Health and Human Services Secretary Robert F. Kennedy Jr., a skeptic of vaccine safety, said in a statement that new policies were rooted in “science, safety, and common sense.”

Under the new rules, people over age 65 will remain eligible to get vaccines, but younger adults will need to establish they have an underlying condition such as asthma or obesity that puts them at higher risk for the illness.

That potentially eliminates access among broad swaths of the public — in a sharp break from the social pressure, shaming, mandates and firings of adults who refused to be vaccinated in 2021 and 2022.

Booster shots previously were easy to get and dispensed alongside the annual flu shot, which does not require the recipient to have elevated risk.

Kennedy, whose department includes the FDA, announced the news on X.

“I promised 4 things: 1. to end covid vaccine mandates. 2. to keep vaccines available to people who want them, especially the vulnerable. 3. to demand placebo-controlled trials from companies. 4. to end the emergency,” Kennedy wrote.

“In a series of FDA actions today we accomplished all four goals.
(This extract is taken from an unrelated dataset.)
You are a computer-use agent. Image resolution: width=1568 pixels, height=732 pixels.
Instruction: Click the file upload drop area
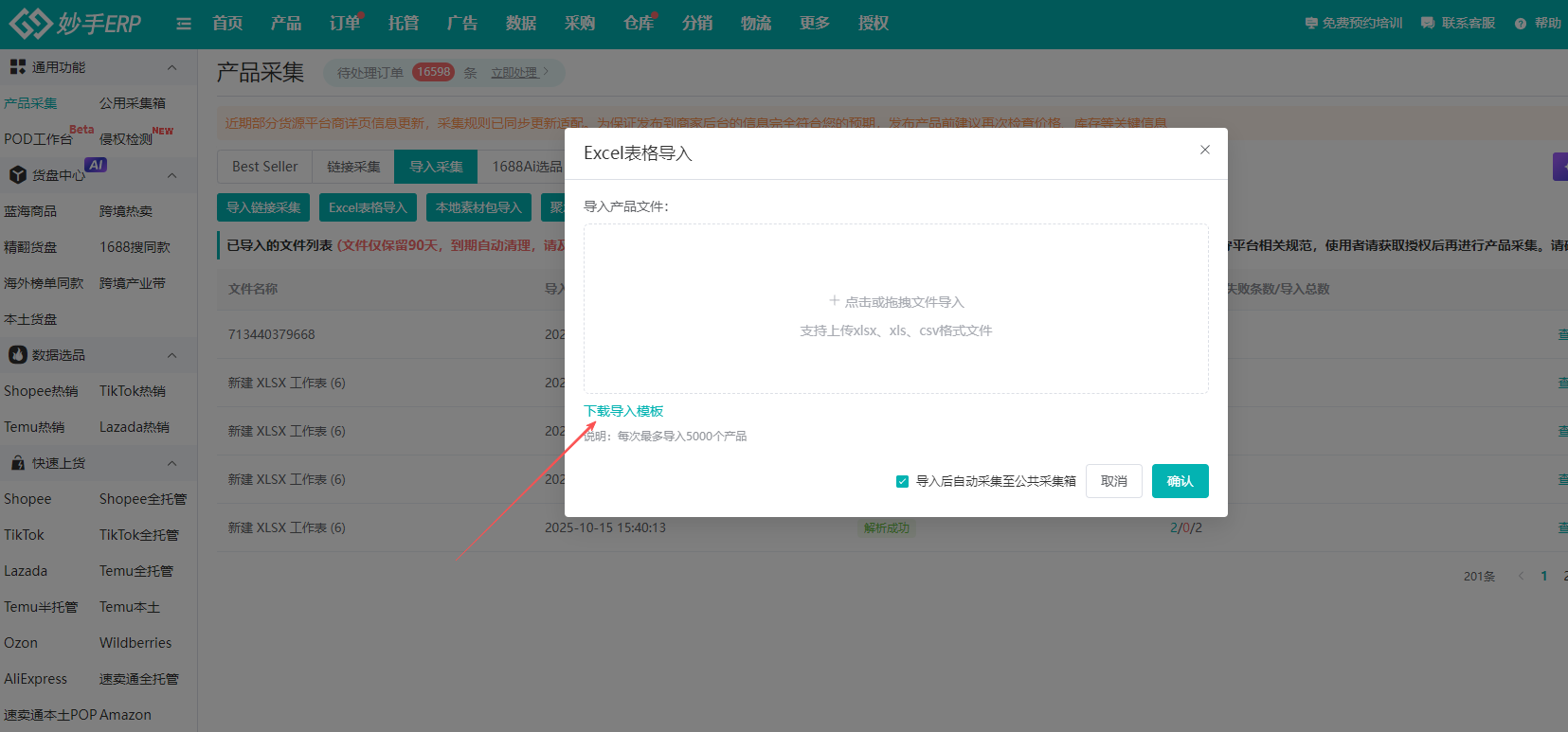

The emergency use authorizations for Covid vaccines, once used to justify broad mandates on the general public during the Biden administration, are now rescinded.

“FDA has now issued marketing authorization for those at higher risk: Moderna (6+ months), Pfizer (5+), and Novavax (12+),” Kennedy went on.
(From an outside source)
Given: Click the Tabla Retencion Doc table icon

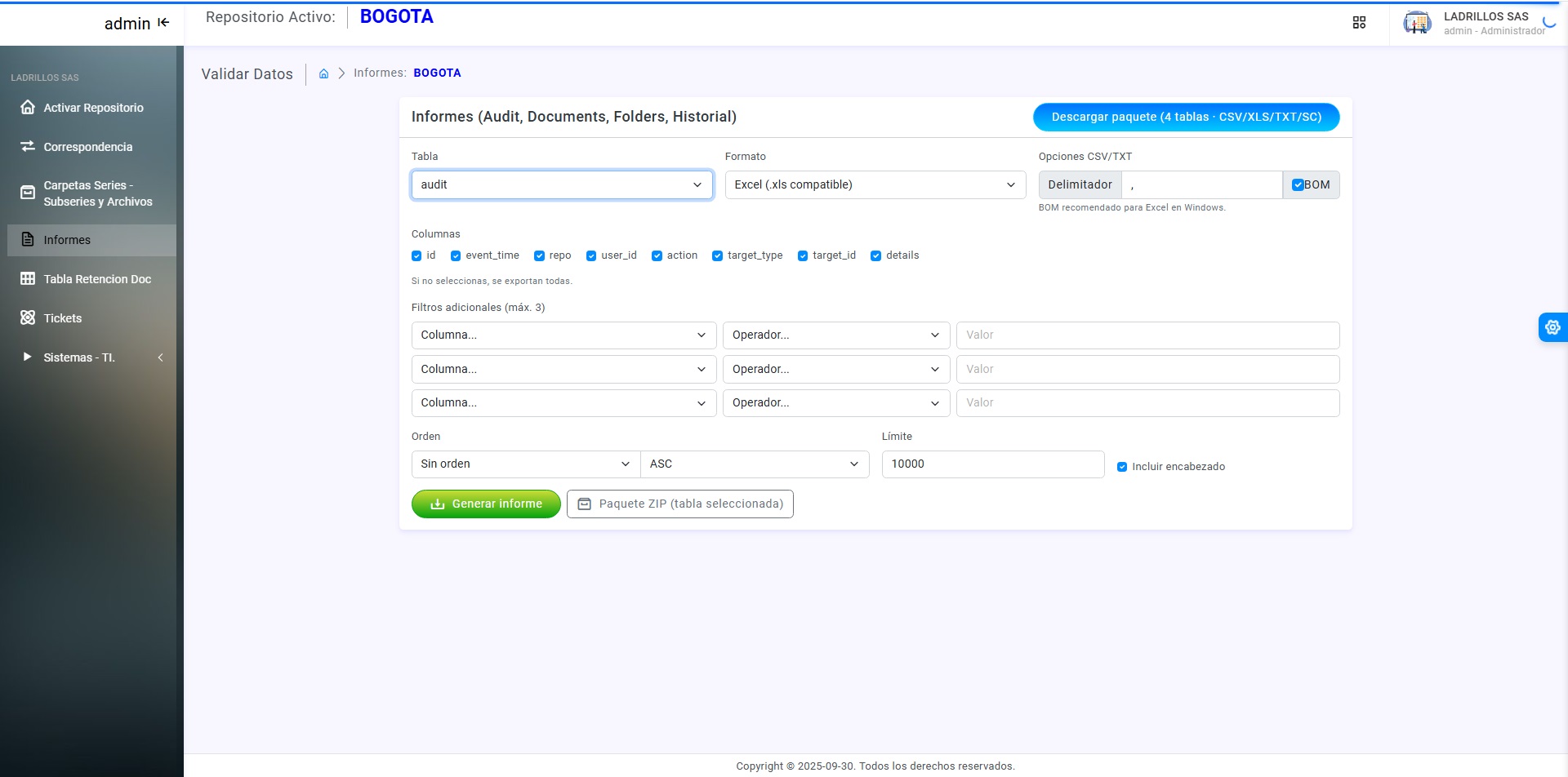Looking at the screenshot, I should point(28,279).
“These vaccines are available for all patients who choose them after consulting with their doctors. The American people demanded science, safety, and common sense. This framework delivers all three.”
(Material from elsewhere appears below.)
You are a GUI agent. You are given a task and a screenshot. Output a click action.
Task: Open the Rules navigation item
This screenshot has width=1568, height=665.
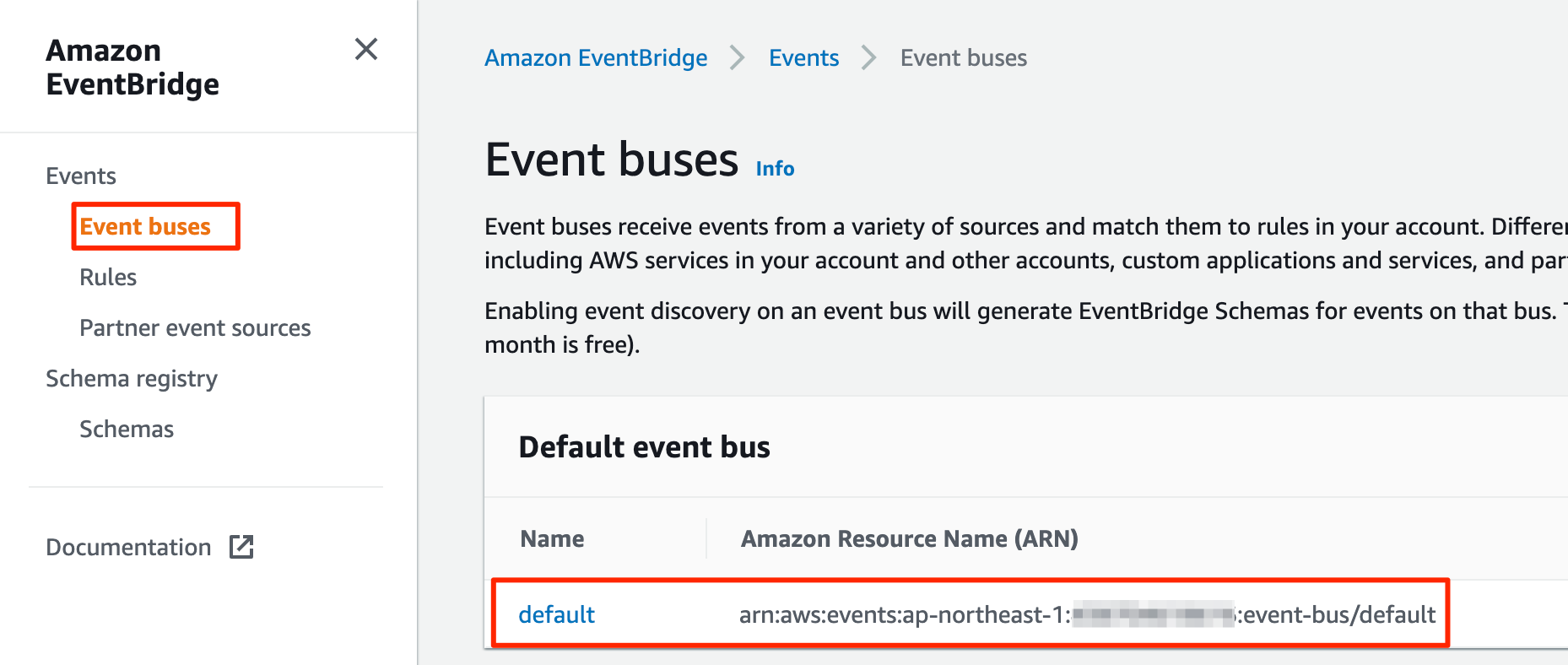coord(108,277)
The vaccine-makers clarified the new eligibility standards in their own press statements.

Pfizer said that the FDA authorization it receives requires people “ages 5 through 64 years” to have “at least one underlying condition that puts them at high risk for severe outcomes from COVID-19.”

Moderna noted its vaccine is “now approved for individuals 6 months through 64 years of age with at least one underlying condition that puts them at high risk for severe outcomes from COVID-19, and all adults 65 years of age and older.”

Novavax, a newer option that was not among the first to hit the market, said that “individuals 12 through 64 years” must now ‘have at least one underlying condition that puts them at high risk for severe outcomes from COVID-19 (e.g. asthma, cancer, diabetes, obesity, smoking).”

More than 73% of Americans got at least one COVID-19 vaccine shot as of late 2021, with the holdouts at the time — who pointed to rare side-effects such as heart conditions or simply said they weren’t interested — invoking the wrath of the Biden administration.

“We’ve been patient, but our patience is wearing thin, and your refusal has cost all of us,” then-President Joe Biden raged at the time as he imposed a vaccine mandate on all federal workers.

The first wave of coronavirus vaccines were developed in 2020 during the final year of President Trump’s first term with billions in federal funding under Operation Warp Speed. They initially were extremely effective at blocking transmission of the virus, though later mutations increasingly eluded the shots, which still reduced symptoms.

The success of vaccine clinical trials, announced mere days after Trump lost reelection to Biden, heralded the beginning of the end of the pandemic that killed more than 1 million Americans and caused massive economic, social and educational upheaval.